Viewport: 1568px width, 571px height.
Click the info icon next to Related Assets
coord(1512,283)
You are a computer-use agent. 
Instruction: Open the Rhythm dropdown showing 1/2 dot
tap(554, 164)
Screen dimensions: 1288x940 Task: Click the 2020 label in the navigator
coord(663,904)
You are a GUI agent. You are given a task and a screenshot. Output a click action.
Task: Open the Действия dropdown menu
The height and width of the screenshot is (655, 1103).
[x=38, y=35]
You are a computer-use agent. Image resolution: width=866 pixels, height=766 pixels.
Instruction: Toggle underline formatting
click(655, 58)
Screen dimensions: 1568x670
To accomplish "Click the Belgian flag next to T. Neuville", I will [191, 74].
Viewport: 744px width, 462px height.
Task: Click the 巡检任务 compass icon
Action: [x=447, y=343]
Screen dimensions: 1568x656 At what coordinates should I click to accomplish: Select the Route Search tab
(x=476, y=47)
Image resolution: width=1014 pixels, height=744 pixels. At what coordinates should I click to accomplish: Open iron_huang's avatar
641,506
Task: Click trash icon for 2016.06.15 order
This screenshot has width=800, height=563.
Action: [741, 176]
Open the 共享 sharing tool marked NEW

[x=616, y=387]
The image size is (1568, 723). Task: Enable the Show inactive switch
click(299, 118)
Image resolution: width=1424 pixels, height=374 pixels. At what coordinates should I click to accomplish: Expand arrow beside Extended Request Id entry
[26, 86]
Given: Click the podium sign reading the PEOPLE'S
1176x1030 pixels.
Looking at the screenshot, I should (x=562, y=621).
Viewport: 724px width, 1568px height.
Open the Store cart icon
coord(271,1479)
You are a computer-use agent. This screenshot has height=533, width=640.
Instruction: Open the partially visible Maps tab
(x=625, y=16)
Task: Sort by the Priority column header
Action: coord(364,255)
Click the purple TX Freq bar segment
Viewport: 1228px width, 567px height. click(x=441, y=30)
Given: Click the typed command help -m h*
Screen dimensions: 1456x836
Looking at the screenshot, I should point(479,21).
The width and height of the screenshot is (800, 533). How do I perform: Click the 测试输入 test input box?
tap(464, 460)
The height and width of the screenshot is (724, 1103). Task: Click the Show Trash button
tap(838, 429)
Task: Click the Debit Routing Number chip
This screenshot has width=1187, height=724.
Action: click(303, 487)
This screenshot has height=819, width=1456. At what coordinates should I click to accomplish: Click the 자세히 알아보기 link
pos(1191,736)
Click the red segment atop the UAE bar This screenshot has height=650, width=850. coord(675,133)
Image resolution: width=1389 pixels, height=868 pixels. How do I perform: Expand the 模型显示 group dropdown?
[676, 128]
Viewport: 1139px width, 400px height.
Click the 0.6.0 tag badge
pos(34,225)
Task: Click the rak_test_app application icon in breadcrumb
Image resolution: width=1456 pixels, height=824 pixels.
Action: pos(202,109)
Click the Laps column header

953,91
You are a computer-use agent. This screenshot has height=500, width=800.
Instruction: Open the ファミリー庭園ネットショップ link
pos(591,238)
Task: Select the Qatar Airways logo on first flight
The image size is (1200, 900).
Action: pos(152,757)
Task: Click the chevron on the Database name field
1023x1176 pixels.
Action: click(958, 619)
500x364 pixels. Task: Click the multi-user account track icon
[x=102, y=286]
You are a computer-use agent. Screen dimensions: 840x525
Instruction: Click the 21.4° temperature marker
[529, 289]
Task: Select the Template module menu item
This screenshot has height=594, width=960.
******************************
Rewrite the material above, changing each "computer-use agent" to "screen assistant" and keeping everything else the same.

SOLUTION TO THE EXERCISE —
Viewport: 1568px width, 571px height.
Click the info icon next to Related Assets
coord(1512,283)
You are a screen assistant. 
Instruction: Open the Rhythm dropdown showing 1/2 dot
tap(554, 164)
Screen dimensions: 1288x940 Task: Click the 2020 label in the navigator
coord(663,904)
You are a GUI agent. You are given a task and a screenshot. Output a click action.
Task: Open the Действия dropdown menu
The height and width of the screenshot is (655, 1103).
[x=38, y=35]
You are a screen assistant. Image resolution: width=866 pixels, height=766 pixels.
Instruction: Toggle underline formatting
click(655, 58)
Screen dimensions: 1568x670
To accomplish "Click the Belgian flag next to T. Neuville", I will [191, 74].
Viewport: 744px width, 462px height.
Task: Click the 巡检任务 compass icon
Action: [x=447, y=343]
Screen dimensions: 1568x656 At what coordinates should I click to accomplish: Select the Route Search tab
(x=476, y=47)
Image resolution: width=1014 pixels, height=744 pixels. At what coordinates should I click to accomplish: Open iron_huang's avatar
641,506
Task: Click trash icon for 2016.06.15 order
This screenshot has width=800, height=563.
Action: [741, 176]
Open the 共享 sharing tool marked NEW

[x=616, y=387]
The image size is (1568, 723). Task: Enable the Show inactive switch
click(299, 118)
Image resolution: width=1424 pixels, height=374 pixels. At what coordinates should I click to accomplish: Expand arrow beside Extended Request Id entry
[26, 86]
Given: Click the podium sign reading the PEOPLE'S
1176x1030 pixels.
Looking at the screenshot, I should (x=562, y=621).
Viewport: 724px width, 1568px height.
Open the Store cart icon
coord(271,1479)
You are a screen assistant. This screenshot has height=533, width=640.
Instruction: Open the partially visible Maps tab
(x=625, y=16)
Task: Sort by the Priority column header
Action: coord(364,255)
Click the purple TX Freq bar segment
Viewport: 1228px width, 567px height. click(x=441, y=30)
Given: Click the typed command help -m h*
Screen dimensions: 1456x836
Looking at the screenshot, I should point(479,21).
The width and height of the screenshot is (800, 533). How do I perform: Click the 测试输入 test input box?
tap(464, 460)
The height and width of the screenshot is (724, 1103). Task: Click the Show Trash button
tap(838, 429)
Task: Click the Debit Routing Number chip
This screenshot has width=1187, height=724.
Action: click(303, 487)
This screenshot has height=819, width=1456. At what coordinates should I click to accomplish: Click the 자세히 알아보기 link
pos(1191,736)
Click the red segment atop the UAE bar This screenshot has height=650, width=850. coord(675,133)
Image resolution: width=1389 pixels, height=868 pixels. How do I perform: Expand the 模型显示 group dropdown?
[676, 128]
Viewport: 1139px width, 400px height.
Click the 0.6.0 tag badge
pos(34,225)
Task: Click the rak_test_app application icon in breadcrumb
Image resolution: width=1456 pixels, height=824 pixels.
Action: pos(202,109)
Click the Laps column header

953,91
You are a screen assistant. This screenshot has height=500, width=800.
Instruction: Open the ファミリー庭園ネットショップ link
pos(591,238)
Task: Select the Qatar Airways logo on first flight
The image size is (1200, 900).
Action: pos(152,757)
Task: Click the chevron on the Database name field
1023x1176 pixels.
Action: click(958, 619)
500x364 pixels. Task: Click the multi-user account track icon
[x=102, y=286]
You are a screen assistant. Screen dimensions: 840x525
Instruction: Click the 21.4° temperature marker
[529, 289]
Task: Select the Template module menu item
This screenshot has height=594, width=960.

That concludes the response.